The study is titled “How to make a pizza: Learning a compositional layer-based GAN model,” and was spotted by ZDNet on arxiv.org. The so-called “PizzaGAN Project” is an attempt to “teach a machine how to make a pizza by building a generative model that mirrors this step-by-step procedure.” In plain speak, because pizza is comprised of layers, the researchers set out to teach machines how to recognize different steps in cooking by dissecting images of pizza for individual ingredients. So, a plain pizza would look one way. Adding toppings and ingredients would visually, change the overall appearance. By identifying the visual changes, theoretically, the neural network could then reverse engineers the correct sequence of steps.
The researchers first created a synthetic dataset of about 5,500 clip art pizza images. The next step involved trolling the #pizza hashtag on instagram for real-life pizza photos.
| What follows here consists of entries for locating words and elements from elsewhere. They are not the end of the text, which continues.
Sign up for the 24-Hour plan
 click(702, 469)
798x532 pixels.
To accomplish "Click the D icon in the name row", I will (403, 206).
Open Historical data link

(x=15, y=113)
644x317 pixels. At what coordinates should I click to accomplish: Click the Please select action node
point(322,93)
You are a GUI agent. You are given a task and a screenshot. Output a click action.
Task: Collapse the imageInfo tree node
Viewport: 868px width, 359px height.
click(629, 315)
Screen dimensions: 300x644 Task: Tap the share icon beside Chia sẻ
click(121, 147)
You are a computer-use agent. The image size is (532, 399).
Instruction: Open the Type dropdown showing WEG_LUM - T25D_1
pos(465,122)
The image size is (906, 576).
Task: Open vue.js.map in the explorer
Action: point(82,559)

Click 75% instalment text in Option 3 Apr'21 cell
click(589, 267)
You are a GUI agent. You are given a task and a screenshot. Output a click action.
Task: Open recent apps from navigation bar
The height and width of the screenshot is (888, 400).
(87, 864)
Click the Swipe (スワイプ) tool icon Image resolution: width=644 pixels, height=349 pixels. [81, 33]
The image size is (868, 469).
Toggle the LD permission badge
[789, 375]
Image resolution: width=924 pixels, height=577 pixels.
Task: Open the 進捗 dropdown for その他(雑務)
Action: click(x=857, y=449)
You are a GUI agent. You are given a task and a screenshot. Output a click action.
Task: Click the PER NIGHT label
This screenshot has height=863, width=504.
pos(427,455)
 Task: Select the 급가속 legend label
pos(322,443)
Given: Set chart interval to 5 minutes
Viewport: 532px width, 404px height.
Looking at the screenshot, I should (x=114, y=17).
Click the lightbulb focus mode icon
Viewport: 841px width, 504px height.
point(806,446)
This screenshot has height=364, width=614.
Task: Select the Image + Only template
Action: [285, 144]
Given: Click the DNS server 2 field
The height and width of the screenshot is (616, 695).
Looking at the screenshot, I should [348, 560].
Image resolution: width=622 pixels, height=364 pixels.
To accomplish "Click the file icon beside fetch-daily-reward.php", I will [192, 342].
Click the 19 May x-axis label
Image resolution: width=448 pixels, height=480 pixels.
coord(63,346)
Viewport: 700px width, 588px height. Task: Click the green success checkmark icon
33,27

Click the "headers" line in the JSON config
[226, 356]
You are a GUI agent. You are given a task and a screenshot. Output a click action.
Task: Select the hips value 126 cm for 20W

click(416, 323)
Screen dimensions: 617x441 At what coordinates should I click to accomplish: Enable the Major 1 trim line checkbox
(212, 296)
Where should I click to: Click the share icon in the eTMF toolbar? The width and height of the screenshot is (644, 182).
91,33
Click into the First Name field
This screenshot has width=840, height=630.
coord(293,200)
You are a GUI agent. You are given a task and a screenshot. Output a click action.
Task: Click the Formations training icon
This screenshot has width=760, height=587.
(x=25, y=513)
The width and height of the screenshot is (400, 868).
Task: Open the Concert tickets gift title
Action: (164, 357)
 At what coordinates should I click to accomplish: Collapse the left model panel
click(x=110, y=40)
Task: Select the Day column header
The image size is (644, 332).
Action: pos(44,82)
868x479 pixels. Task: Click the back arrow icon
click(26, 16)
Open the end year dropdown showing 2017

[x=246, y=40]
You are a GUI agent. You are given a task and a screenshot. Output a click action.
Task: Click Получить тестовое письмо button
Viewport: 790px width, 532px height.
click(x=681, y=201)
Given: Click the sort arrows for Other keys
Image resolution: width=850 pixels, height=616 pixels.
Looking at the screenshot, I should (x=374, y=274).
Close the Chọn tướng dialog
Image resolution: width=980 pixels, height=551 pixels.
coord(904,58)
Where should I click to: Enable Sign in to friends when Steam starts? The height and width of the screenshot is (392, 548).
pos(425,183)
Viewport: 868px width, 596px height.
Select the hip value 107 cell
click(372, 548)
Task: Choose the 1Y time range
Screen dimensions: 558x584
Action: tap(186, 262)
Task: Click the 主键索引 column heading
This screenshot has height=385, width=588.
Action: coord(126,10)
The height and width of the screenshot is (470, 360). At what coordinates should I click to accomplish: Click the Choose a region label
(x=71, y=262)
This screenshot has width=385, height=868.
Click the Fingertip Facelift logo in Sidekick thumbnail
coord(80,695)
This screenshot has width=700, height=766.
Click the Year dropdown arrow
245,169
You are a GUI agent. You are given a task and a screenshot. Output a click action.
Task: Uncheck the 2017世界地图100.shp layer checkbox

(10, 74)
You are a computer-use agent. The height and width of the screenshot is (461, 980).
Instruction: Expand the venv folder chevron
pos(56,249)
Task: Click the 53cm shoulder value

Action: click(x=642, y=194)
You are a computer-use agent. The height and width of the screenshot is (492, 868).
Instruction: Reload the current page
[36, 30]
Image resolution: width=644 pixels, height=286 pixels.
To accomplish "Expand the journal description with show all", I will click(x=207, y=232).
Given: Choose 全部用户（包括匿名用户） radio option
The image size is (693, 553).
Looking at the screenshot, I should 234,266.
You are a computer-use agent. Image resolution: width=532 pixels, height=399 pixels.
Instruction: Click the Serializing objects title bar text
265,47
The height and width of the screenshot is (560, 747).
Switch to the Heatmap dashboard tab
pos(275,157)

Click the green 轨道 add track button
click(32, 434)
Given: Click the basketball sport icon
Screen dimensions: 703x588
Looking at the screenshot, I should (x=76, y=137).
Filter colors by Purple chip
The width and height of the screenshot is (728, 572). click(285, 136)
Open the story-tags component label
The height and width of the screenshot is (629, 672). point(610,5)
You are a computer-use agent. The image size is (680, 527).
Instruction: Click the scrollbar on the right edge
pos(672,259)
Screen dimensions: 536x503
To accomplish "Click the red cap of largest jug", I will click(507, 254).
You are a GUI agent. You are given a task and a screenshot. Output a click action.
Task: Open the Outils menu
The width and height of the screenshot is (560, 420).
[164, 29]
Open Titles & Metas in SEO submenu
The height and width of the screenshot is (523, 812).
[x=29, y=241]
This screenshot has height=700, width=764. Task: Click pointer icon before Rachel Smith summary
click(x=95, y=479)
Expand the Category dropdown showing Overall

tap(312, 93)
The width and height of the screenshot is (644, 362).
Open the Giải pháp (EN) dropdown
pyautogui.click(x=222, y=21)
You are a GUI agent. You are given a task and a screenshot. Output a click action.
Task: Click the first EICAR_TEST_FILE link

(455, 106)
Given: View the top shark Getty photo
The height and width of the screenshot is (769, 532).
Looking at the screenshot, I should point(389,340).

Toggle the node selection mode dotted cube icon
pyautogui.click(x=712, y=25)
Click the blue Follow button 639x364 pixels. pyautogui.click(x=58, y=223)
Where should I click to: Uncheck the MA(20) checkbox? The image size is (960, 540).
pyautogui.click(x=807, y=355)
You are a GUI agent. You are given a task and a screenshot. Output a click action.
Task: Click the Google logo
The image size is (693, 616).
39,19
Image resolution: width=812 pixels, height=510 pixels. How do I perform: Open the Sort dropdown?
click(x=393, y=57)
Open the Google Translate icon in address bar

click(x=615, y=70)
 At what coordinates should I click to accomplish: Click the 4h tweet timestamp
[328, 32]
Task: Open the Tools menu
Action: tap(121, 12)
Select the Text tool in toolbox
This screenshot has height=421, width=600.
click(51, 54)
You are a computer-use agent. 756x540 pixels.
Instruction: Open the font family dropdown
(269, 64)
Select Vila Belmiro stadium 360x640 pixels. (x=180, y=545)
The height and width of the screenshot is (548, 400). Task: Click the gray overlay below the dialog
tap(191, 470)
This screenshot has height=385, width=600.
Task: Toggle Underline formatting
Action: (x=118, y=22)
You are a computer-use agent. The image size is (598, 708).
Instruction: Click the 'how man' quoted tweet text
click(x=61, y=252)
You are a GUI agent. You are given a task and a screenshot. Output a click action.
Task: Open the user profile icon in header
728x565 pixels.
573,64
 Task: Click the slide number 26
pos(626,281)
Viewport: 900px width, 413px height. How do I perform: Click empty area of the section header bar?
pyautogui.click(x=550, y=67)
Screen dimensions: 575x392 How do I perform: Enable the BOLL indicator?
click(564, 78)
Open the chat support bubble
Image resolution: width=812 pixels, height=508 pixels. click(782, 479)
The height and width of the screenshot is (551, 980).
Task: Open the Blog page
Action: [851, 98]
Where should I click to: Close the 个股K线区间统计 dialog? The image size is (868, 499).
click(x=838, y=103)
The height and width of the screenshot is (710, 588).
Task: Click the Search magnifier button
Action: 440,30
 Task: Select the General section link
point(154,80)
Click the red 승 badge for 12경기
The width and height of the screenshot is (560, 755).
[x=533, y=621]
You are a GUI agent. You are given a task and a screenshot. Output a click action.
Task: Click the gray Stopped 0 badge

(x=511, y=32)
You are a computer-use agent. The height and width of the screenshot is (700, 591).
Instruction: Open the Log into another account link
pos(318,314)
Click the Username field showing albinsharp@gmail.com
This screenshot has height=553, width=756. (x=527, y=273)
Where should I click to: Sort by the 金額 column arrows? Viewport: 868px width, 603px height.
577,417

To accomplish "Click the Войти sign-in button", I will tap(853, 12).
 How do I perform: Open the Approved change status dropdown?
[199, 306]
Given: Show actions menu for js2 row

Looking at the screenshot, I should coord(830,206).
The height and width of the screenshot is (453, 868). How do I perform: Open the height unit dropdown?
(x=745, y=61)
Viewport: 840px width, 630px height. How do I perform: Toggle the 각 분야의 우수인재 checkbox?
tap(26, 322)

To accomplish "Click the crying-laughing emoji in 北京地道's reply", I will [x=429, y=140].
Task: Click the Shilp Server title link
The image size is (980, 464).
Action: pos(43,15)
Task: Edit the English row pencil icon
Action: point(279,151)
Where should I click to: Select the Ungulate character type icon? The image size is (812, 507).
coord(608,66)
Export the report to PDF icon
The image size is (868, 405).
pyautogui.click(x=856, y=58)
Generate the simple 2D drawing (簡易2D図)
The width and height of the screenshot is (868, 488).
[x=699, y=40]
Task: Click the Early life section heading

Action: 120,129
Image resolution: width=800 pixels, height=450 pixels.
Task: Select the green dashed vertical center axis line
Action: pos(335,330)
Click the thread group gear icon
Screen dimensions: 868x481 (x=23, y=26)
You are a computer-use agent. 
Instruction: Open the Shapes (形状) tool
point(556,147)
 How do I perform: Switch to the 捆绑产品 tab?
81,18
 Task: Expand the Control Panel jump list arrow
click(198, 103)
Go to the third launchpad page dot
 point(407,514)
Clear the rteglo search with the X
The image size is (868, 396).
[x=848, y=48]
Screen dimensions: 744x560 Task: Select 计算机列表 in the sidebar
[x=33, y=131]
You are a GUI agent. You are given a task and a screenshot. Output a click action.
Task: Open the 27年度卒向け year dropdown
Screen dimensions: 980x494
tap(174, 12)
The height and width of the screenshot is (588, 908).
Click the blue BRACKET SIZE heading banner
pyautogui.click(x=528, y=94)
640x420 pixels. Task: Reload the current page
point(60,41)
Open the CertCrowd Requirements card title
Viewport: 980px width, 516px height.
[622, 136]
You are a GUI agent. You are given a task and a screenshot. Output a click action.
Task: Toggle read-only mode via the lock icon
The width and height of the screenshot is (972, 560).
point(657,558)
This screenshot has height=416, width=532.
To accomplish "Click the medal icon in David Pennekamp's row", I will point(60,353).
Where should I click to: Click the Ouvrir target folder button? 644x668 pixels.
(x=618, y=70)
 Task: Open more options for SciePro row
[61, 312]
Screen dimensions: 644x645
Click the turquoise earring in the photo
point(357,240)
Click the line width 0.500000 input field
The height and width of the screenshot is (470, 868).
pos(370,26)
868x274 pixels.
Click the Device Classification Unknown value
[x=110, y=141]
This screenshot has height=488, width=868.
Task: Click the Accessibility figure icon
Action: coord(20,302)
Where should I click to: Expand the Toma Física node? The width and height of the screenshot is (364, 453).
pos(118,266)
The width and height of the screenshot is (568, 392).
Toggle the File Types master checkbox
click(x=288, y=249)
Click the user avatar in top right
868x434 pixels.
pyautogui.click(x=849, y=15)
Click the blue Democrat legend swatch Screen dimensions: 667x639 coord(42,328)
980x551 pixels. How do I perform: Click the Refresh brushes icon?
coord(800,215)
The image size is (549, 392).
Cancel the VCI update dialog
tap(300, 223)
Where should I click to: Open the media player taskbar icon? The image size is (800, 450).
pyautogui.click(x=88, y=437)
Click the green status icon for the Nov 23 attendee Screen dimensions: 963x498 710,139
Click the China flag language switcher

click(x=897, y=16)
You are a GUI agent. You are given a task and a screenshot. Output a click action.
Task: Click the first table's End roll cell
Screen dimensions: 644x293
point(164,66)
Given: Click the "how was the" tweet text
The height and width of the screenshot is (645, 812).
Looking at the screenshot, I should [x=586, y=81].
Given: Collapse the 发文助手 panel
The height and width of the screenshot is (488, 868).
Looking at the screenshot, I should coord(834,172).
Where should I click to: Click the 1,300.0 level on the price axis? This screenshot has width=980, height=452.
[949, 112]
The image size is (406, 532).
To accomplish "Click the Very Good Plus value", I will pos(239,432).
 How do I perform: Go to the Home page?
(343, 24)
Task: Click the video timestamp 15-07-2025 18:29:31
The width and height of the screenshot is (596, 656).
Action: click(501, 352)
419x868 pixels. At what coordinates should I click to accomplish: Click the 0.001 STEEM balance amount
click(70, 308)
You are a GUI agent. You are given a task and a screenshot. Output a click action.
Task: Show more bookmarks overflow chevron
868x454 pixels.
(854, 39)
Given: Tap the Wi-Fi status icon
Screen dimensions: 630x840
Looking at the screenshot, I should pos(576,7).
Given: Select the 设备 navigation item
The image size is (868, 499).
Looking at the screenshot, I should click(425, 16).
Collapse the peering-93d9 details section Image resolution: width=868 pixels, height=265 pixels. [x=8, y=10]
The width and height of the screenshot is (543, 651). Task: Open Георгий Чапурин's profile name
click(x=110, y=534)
After filtering out “undesired” images, the researchers were left with 9,213 pizza photos. The PizzaGAN code then does two things. First, it’s trains the machine how to add and remove individual ingredients, such as pepperoni, and then create a synthesized image. Another model then detects the toppings that appear, and then predicts the order the toppings appear in the cooking process by calculating depth. So if you have a photo of a pizza with mushroom, pepperoni, and olives, PizzaGAN would potentially be able to identify the three toppings, then see the mushrooms were on top—and therefore deduce that ingredient is added last. (You can play around with removing and adding ingredients, as well as cooking/uncooking the pizza on the PizzaGAN site.)
The results were pretty accurate. Though, in their paper, the MIT researchers noted they had greater results from the synthetic data set. In general, they found the experiments revealed PizzaGAN could detect and segment pizza toppings, fill in what was supposed to be underneath, and infer the order with minimal supervision.
In the long run, one could imagine a neural network being able to scan a photo and spit out a pretty accurate recipe based on ingredients, how thoroughly it’s cooked, and even barely visible spices. As it is, the research is mostly just demonstrating an AI’s ability to differentiate between a confusing pile of ingredients.
While pizza is all well and good, some of us out here are lactose intolerant. To that end, the researchers concluded that the same approach used in PizzaGAN could be applied to other layered foods like burgers, sandwiches, and salads. In a non-food context, the researchers noted it could also be applied to areas like fashion via digital shopping assistants. Think of a modern version of that smart closet in Clueless that Cher uses to pick out her outfit. I’m still waiting on that by the way.